→ **Exercise requirements**:
Below are the records; pull every line that includes "target".

→ **Records for the exercise**:

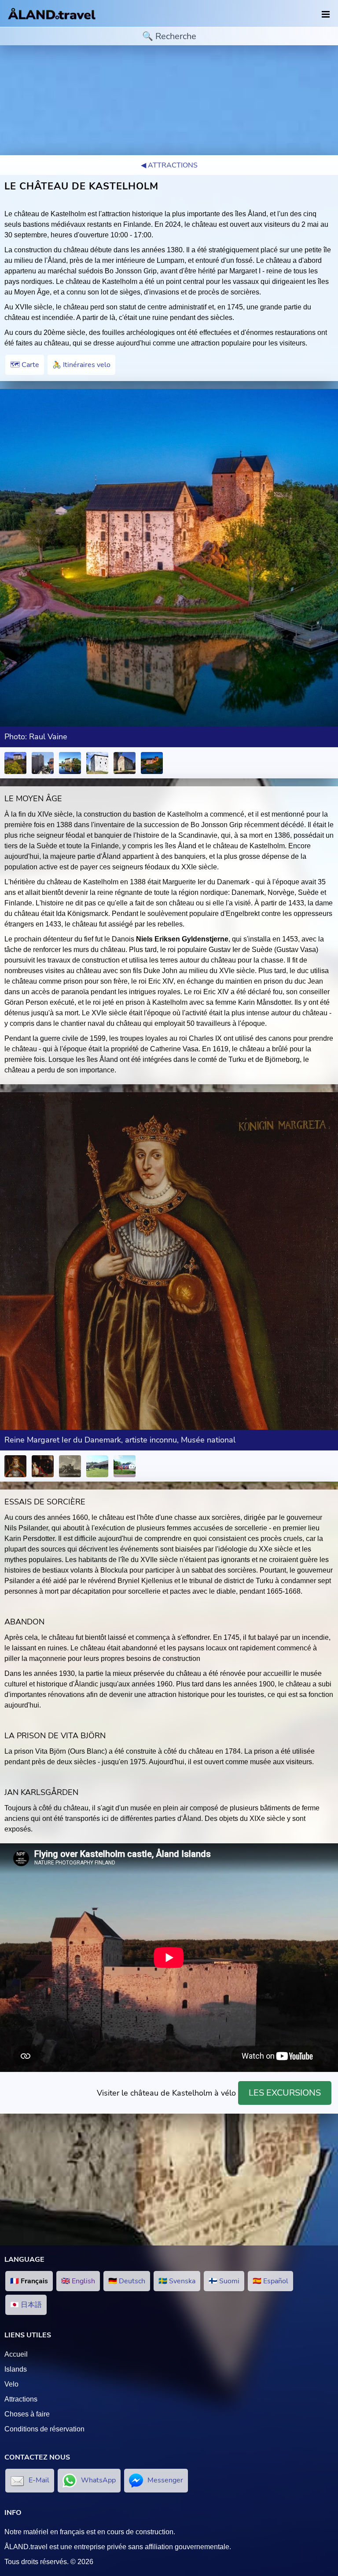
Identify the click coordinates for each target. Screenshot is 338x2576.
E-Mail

* * *

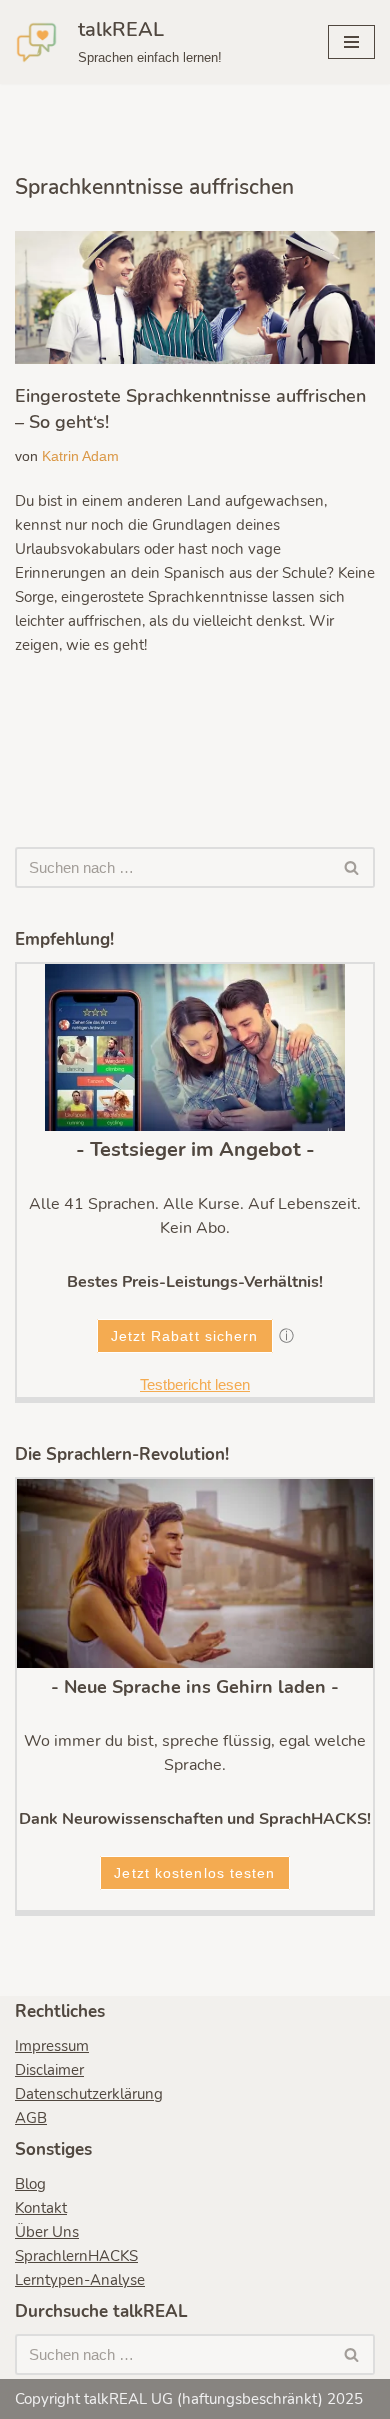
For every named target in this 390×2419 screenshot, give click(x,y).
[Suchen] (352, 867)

==

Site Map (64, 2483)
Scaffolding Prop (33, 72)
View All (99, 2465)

→ **Answer for the task**:
Identify the click coordinates for each target. Screenshot is 338x2576.
For every named target in this 390×2419 screenshot, give click(x,y).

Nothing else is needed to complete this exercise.